He does a lot of it before we even see him, as the brassy growl of Shaw's theme song, "Nightmare," is heard over the opening credits. He's asked only to play himself, which he does with unforced ease (although not with as much geniality as Goodman in Hollywood Hotel in 1937), culminating in a campus concert at the end. Later, he complained about being asked to seem a cross between Rudy Vallee and Ben Bernie.
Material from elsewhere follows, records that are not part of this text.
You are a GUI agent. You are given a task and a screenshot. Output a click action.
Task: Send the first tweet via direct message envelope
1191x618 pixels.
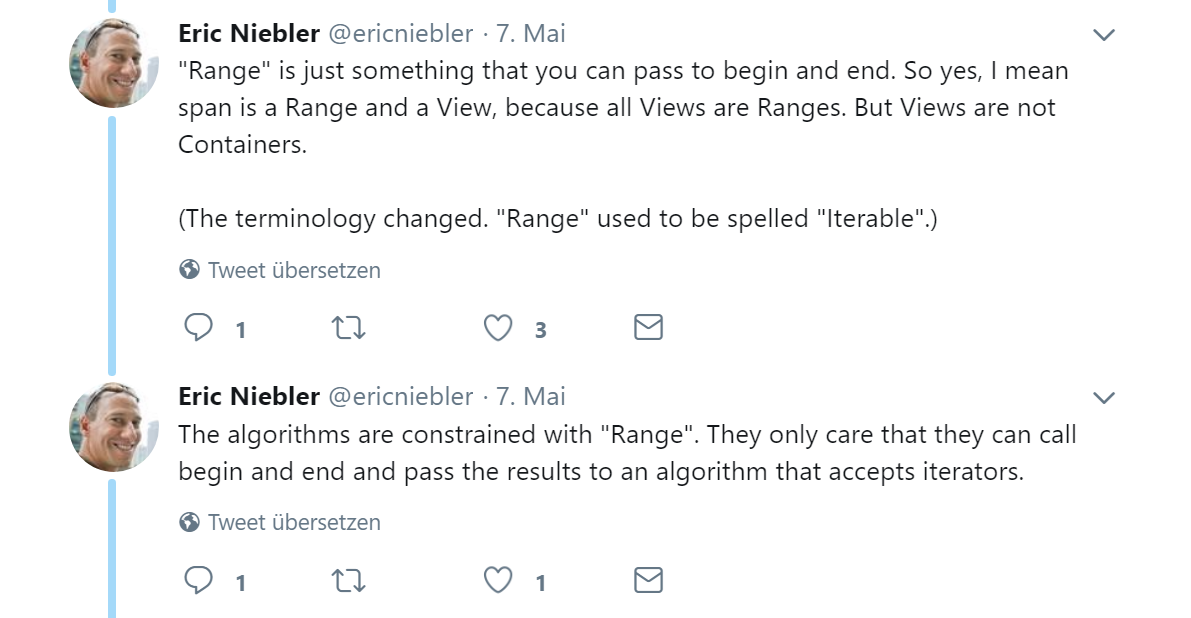tap(648, 327)
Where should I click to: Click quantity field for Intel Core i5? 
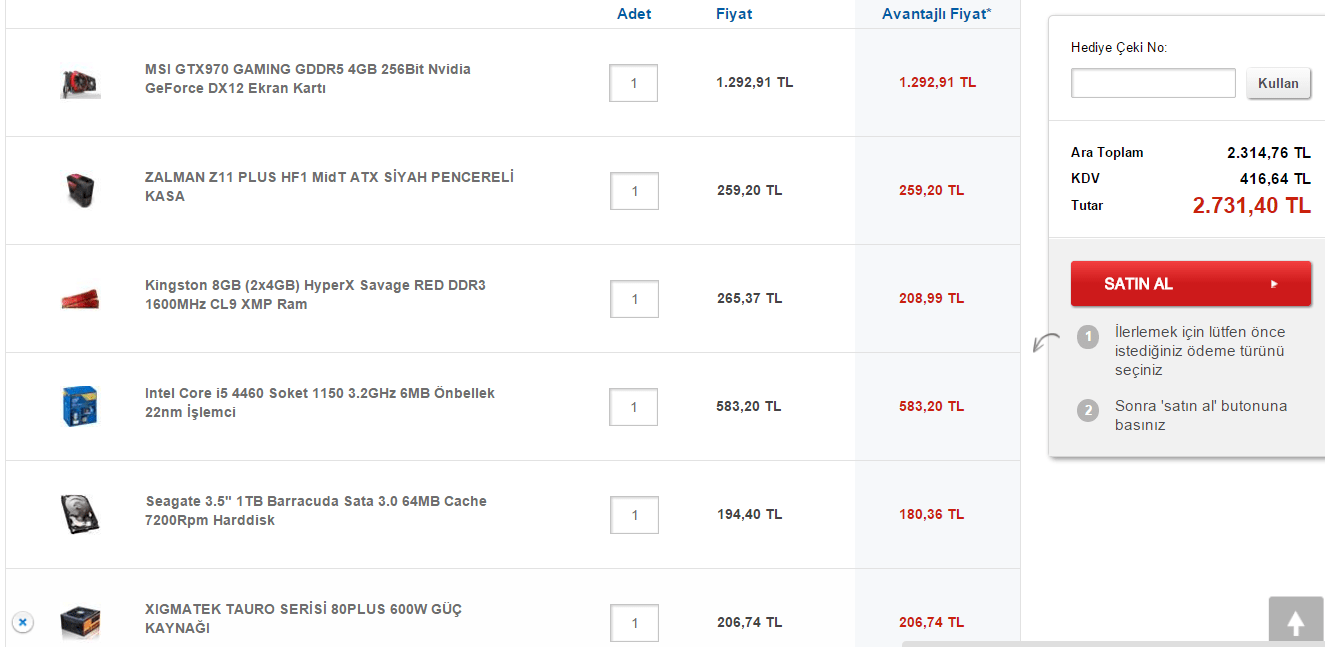(634, 407)
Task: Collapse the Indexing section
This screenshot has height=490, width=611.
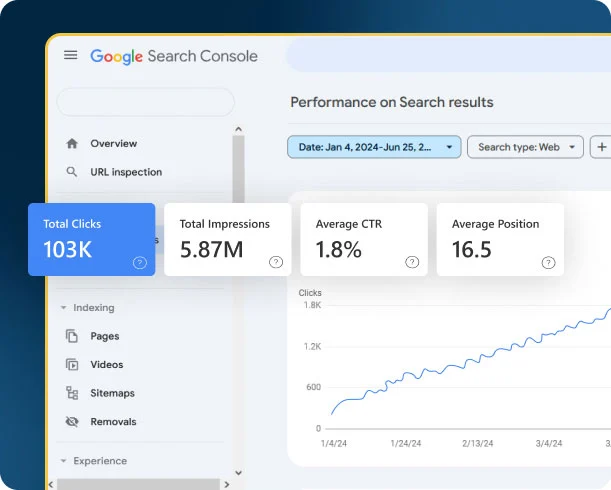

It perhaps explains the somewhat sullen cast to his hunky, white dinner-jacketed look.
The formulaic collegiate plot, crossed with the MGM hey-kids-let's-do-a-show template perfected with Mickey Rooney and Judy Garland, isn't graced with any really memorable songs, but it's enlivened by a screenful of jitterbugging and a graceful dance routine unfurled by Ann Rutherford, until then best known as Mickey's loyal girlfriend, Polly, in the Andy Hardy movies.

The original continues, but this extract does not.